**Text excerpt:**
[Start of Attachment]
Number of Resected Lymph Nodes
Totally, 15 studies including 3009 patients reported the comparative outcomes of number of resected lymph nodes, which were 17.28±9.46 and 18.31±10.17 in U-VATS and M-VATS groups, respectively. There was no significant difference in number of resected lymph nodes between U-VATS and M-VATS group (SMD=0.03, 95%CI= (-0.08, 0.13), P=0.62, Figure 2c). These results were further confirmed in the PSM&RCT subgroup (SMD=0.03, 95%CI = (-0.08, 0.14)). Random-effect model was used due to the moderate heterogeneity (I2=25%，P=0.20).
In all, there were 13 studies including 2733 patients reporting conversion rate, which was defined as the rate of conversion to thoracotomy or need extra incisions. In U-VATS group, the total conversion rate was 6.18%, while the total value was 4.34% in M-VATS group. The meta-analysis result of conversion rate showed that there was no significant difference between U-VATS and M-VATS group (OR=1.27, 95%CI= (0.83, 1.94), Figure 2d). Fixed-effect model was used due to the low heterogeneity (I2=13%, P=0.32).
Drainage duration was defined as the period of time from the operation date to the extubation date. A total of 18 studies with a combination of 2743 patients provided comparative data on the length of drainage. The overall duration of drainage was 3.90±2.94 days and 4.44±3.12 days in U-VATS and M-VATS group, respectively. There was no significant difference between these two groups in drainage duration (SMD=-0.13, 95%CI = (-0.27, 0.02), P=0.09, Figure 3a). These results were further confirmed in the PSM&RCT subgroup (SMD=-0.12, 95%CI = (-0.30, 0.07)). Random-effect model was used due to the high heterogeneity (I2= 68%, P<0.01).
Length of postoperative stay
There were totally 12 studies including 2490 patients reporting length of postoperative stay. The overall postoperative hospital stay was 5.67±4.00 days in U-VATS group and 7.25±5.10 days in M-VATS group. The present meta-analysis indicated that the length of postoperative stay has no significant difference between U-VATS and M-VATS group (SMD=-0.37, 95%CI= (-0.81, 0.08), P=0.22, Figure 3b). According to subgroup analysis, length of postoperative stay in PSM&RCT group was (SMD=-0.01, 95%CI = (-0.18, 0.16)). By the virtue of moderate heterogeneity (I2=64%, P<0.01), random-effect model was applied to this analysis.
[End of Attachment]
**Entries supplied:**
[Start of Attachment]
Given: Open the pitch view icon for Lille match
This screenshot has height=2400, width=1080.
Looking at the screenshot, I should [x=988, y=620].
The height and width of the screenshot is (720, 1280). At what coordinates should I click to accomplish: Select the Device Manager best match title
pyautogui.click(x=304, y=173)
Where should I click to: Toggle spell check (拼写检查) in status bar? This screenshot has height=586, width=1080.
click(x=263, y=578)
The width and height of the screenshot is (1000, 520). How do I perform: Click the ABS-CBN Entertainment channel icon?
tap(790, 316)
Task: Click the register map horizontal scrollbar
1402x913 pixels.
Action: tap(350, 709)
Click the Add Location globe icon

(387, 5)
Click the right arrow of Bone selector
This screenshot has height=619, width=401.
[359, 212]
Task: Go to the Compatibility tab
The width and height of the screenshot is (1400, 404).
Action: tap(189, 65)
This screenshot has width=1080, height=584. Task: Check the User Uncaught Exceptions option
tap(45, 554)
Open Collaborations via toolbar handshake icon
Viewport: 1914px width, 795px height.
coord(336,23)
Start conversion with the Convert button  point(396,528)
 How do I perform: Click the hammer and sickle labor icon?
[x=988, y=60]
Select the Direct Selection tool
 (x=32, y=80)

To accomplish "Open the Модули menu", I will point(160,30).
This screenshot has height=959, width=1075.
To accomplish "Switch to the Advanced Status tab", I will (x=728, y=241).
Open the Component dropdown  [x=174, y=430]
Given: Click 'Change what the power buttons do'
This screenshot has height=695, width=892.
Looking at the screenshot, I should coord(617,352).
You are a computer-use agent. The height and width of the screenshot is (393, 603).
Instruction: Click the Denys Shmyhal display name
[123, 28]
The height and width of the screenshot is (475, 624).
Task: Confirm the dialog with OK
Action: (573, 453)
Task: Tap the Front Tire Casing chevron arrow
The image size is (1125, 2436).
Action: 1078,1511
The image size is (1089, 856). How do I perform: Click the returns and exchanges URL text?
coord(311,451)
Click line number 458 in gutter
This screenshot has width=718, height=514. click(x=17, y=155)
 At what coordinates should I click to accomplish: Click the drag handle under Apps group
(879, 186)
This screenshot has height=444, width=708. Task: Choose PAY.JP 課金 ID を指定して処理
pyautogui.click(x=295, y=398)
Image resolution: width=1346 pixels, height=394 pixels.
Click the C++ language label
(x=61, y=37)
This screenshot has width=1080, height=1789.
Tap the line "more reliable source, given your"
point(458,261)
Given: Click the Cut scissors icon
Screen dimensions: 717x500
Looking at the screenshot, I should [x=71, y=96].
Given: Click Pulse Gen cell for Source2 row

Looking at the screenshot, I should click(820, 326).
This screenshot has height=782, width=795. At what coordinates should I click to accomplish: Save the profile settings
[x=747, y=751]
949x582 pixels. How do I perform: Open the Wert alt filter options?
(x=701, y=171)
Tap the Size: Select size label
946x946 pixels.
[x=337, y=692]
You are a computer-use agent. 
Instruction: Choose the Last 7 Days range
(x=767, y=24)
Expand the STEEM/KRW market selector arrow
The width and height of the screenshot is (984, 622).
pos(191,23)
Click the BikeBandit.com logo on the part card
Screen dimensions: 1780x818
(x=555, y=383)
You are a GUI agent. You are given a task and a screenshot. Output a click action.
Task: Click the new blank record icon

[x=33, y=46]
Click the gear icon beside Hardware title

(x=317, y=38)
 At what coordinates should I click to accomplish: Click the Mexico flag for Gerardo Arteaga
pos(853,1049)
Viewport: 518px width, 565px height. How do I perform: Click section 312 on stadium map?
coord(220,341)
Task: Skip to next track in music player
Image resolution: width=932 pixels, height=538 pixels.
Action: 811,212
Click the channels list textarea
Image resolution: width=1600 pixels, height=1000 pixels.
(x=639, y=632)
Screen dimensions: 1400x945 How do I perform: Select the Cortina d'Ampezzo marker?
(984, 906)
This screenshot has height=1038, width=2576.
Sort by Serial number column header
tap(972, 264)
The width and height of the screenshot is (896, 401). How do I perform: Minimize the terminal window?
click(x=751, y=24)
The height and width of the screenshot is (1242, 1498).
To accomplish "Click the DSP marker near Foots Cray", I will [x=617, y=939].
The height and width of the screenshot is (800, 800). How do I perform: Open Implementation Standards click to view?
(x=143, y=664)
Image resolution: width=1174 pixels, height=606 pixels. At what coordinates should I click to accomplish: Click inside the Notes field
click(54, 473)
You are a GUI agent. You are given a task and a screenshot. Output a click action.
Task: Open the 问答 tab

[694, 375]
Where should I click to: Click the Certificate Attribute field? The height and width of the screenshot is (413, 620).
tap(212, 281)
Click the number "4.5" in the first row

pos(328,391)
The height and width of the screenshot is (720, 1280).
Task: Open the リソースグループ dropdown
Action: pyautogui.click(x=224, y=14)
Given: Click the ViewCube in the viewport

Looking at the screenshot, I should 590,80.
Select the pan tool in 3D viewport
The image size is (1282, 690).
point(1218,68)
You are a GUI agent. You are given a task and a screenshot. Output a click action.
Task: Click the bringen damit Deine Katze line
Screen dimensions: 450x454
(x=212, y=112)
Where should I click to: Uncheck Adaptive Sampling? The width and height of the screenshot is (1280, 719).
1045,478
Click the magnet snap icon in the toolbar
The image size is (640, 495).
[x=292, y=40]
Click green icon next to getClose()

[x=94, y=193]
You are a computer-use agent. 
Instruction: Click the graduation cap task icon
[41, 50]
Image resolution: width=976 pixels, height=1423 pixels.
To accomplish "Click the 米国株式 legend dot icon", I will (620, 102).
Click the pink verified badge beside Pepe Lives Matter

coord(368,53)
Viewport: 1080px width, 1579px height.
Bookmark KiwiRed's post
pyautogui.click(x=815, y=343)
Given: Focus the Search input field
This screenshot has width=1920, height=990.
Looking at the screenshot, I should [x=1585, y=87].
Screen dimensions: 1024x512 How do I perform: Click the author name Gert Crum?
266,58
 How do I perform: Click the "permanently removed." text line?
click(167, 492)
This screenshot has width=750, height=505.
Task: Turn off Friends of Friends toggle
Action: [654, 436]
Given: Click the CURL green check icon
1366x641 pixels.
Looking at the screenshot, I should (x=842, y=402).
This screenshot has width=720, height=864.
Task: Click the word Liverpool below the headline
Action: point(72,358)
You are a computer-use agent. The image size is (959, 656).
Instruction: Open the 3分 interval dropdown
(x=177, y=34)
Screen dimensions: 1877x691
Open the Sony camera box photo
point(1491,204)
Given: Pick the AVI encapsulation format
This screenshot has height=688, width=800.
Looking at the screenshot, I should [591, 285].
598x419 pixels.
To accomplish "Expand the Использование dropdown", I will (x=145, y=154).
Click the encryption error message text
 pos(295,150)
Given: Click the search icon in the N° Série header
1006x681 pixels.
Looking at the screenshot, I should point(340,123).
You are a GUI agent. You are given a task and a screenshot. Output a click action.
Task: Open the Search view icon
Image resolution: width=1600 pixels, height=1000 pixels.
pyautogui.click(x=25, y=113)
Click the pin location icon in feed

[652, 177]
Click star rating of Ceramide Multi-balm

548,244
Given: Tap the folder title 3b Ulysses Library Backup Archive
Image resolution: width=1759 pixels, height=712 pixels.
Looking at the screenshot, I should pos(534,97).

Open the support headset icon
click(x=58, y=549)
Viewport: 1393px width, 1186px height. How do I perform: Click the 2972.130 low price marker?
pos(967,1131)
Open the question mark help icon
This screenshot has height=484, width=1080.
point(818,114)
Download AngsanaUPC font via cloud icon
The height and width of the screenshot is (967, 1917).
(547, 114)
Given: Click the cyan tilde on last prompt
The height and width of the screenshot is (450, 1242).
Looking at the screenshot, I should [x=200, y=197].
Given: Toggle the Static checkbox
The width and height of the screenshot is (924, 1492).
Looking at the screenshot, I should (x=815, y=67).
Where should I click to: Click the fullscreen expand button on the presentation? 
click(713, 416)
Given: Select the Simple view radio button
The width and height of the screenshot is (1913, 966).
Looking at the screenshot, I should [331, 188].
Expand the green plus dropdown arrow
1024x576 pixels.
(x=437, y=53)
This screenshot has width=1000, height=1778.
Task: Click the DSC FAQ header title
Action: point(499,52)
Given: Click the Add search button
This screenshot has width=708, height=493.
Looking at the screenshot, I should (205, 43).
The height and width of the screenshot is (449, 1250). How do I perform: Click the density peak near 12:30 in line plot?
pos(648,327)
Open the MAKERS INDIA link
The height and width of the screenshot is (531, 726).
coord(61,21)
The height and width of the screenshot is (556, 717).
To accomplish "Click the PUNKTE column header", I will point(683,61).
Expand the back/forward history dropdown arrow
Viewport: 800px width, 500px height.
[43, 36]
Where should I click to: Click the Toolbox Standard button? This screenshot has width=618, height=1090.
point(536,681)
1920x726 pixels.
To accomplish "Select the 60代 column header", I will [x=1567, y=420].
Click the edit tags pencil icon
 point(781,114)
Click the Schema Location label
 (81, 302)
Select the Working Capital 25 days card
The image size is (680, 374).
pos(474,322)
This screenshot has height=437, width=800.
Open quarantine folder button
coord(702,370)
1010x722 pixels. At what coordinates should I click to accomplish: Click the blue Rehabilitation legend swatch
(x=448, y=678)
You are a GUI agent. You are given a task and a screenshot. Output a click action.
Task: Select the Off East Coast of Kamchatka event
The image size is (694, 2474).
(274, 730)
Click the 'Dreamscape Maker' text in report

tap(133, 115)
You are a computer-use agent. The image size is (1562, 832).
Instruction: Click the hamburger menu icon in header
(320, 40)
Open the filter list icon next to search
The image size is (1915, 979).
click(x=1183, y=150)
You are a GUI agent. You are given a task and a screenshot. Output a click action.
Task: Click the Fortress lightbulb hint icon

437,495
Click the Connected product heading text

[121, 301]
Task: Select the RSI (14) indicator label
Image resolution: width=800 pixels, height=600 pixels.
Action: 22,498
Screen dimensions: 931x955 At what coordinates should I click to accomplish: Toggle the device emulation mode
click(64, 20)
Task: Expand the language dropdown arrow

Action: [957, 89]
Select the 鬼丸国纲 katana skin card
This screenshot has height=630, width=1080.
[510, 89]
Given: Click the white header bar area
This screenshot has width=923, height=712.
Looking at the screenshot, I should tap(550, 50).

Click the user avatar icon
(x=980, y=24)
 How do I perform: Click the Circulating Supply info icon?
[End of Attachment]
Can you write the next part of the excerpt comparing U-VATS and M-VATS outcomes, picking up after its final sentence? The listing comes from a different source than the text.

Pain in POD1
A total of 5 studies including 547 patients provided comparative outcomes on pain scoring in postoperative day 1 (POD1). All these five included studies utilized the visual analogue scale (VAS) to evaluate pain in POD1, and the overall value of VAS was 3.94±1.68 and 3.59±2.76 in U-VATS and M-VATS group, respectively. Since all these studies utilized the same method to assess pain in POD1, the effective valuables of pain in POD 1 were estimated by WMD. The present meta-analysis indicated that the value of VAS has no significant difference between U-VATS and M-VATS group (WMD=-0.78, 95%CI= (-1.61, 0.05), P=0.07, Figure 3c). Random-effect model was applied due to the high heterogeneity (I2=97%, p<0.01).
Funnel plots were utilized to graphically describe the publication bias of included studies in operation time, blood loss, number of resected lymph nodes, conversion rate, drainage duration, and length of postoperative stay. All funnel plots (See in Supplementary materials) showed a good symmetric distribution. Then Egger’s test and Begg’s test were used to quantize the publication bias, which demonstrated that there was no significant bias in each outcome.